Earlier in the day, BJP chief Amit Shah held strategy meetings with party colleagues, including Union ministers Arun Jaitley, Sushma Swaraj, Smriti Irani, Ravi Shankar Prasad and Piyush Goyal and party spokespersons. He also met Raje and Chouhan.
Modi has called a meeting of all NDA constituents on Monday. This is the first time he has called a meet of the ruling alliance since he stormed to power in May 2014.
Before meeting the allies at his residence, Modi may attend two separate all-party meetings called by parliamentary affairs minister M Venkaiah Naidu and Lok Sabha Speaker Sumitra Mahajan to discuss ways to ensure a smooth session.
"As far as the Lalit Modi controversy is concerned, Congress is totally confused. On one hand, they are seeking resignation of our leaders on the basis of Lalit Modi's comments, but have no answer to his charges against Priyanka Gandhi, her husband Robert Vadra and an alleged deal by Sonia Gandhi's sister. We will seek their answers on these," said BJP leader Shrikant Sharma.
The BJP believes there was no wrongdoing on the part of Raje or her son Dushyant Singh in dealings with Lalit Modi.
A BJP leader said the party has also decided to highlight how the judiciary has refused to take cognisance of Congress leader Digvijaya Singh's attempts to link chief minister Chouhan to the Vyapam scam, which is now being investigated by the CBI.
The BJP, on its part, is likely to train its guns on Himachal Pradesh chief minister Virbhadra Singh, a senior Congress leader who has been accused of having assets disproportionate to his known sources of income.
What about key bills?
As part of its strategy, the government has lined up a short but impressive list of 11 bills for Parliament’s approval. Topping the list is the long-awaited 122nd Constitution Amendment Bill that aims to pave the way for the Goods and Services Tax or GST.
Barring the Congress, the principal opposition party, the GST bill has got overwhelming support from other political quarters. Arch-rivals Samajwadi Party and Mayawati’s BSP, Shiv Sena and NCP, Left and Trinamool — all have said the same thing: Bring on the GST!
While the BJP-led NDA commands an absolute majority in Lok Sabha, it lacks numbers in the Upper House where the Congress is the largest party and holds key to the passage of crucial legislation, including the GST and land acquisition bill.
The initial days of the session could be lost in the din of protests as there is little chance of Modi giving in to the demands of the Congress.
The fate of the bills, therefore, will depend on the last week of the session when the Congress will be under intense pressure to stop disruptions in Parliament.
The BJP’s decision not to proceed with the land acquisition bill is a clear indication that it doesn’t want to take on the entire opposition. It is going slow on contentious labour reforms. With some other opposition parties not ready to join hands with the Congress, the NDA’s best chance to pass the bills can come in the last week.
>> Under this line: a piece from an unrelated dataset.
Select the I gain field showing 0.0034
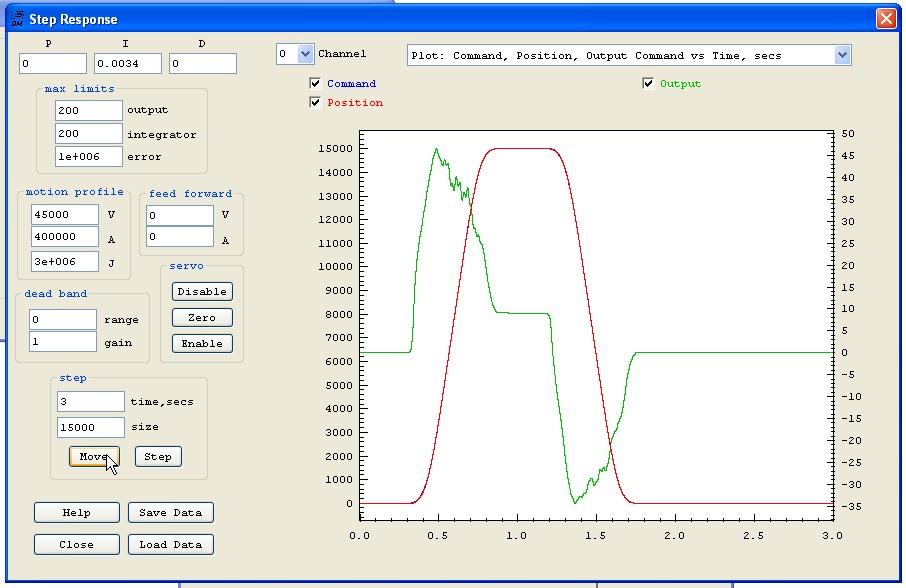This screenshot has height=588, width=906. (x=127, y=64)
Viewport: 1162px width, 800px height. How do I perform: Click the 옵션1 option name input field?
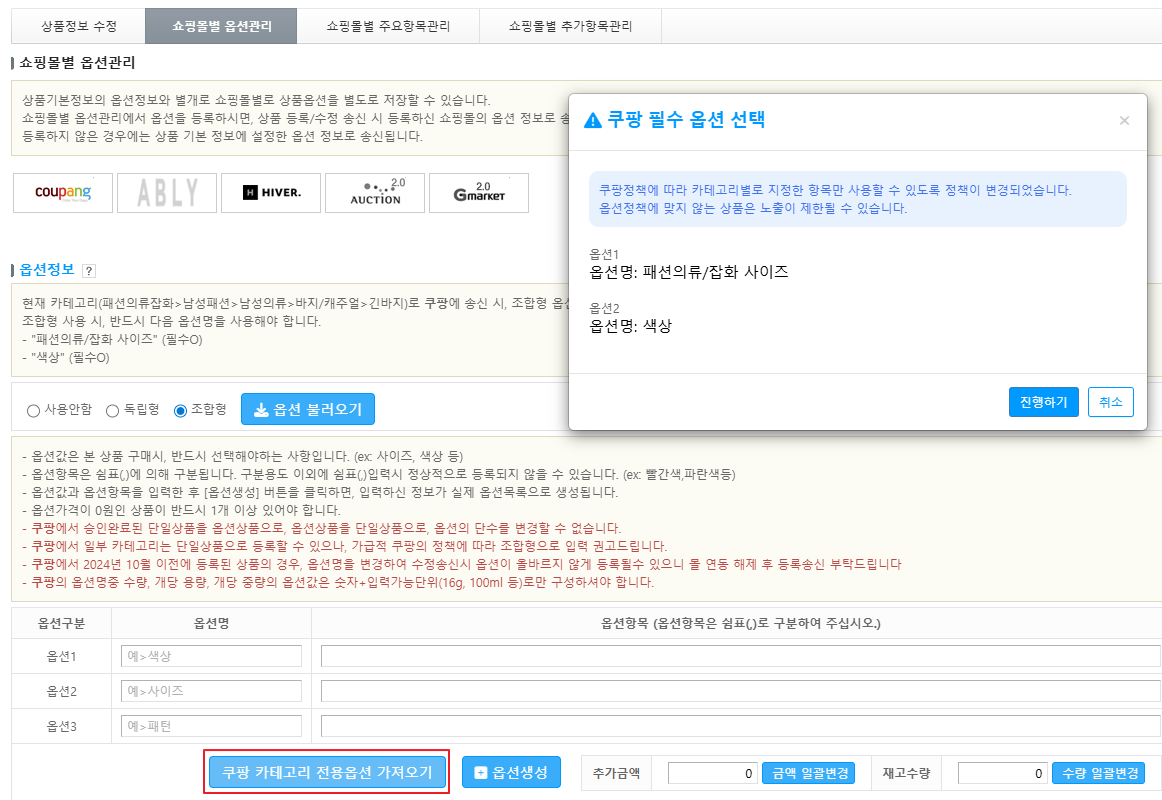tap(210, 656)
If the GST bill is the government’s top priority, the Juvenile Justice (Care and Protection of Children) Amendment Bill to treat teenagers in the 16-18 years bracket as adults if they commit a heinous crime is also high on the agenda.
In a nutshell: No chance of all bills getting passed. The government should be happy if it can pass the GST bill, though. There are also reports that the government could sacrifice the land bill for the smooth passage of GST.
All eyes on Congress
The Leader of Opposition in the Rajya Sabha, Ghulam Nabi Azad, said on Sunday the running of Parliament and the passage of important bills during the monsoon session will be "more easy" if the BJP takes action against its controversy-hit leaders.
"...it is the work of the government to respect the demand of the opposition, take them into confidence and fulfil their demands. It is 100% in the hands of the government and the Prime Minister has to decide whether Parliament will run or not," Azad said, indicating the Congress will not let go of any opportunity to pin down the BJP.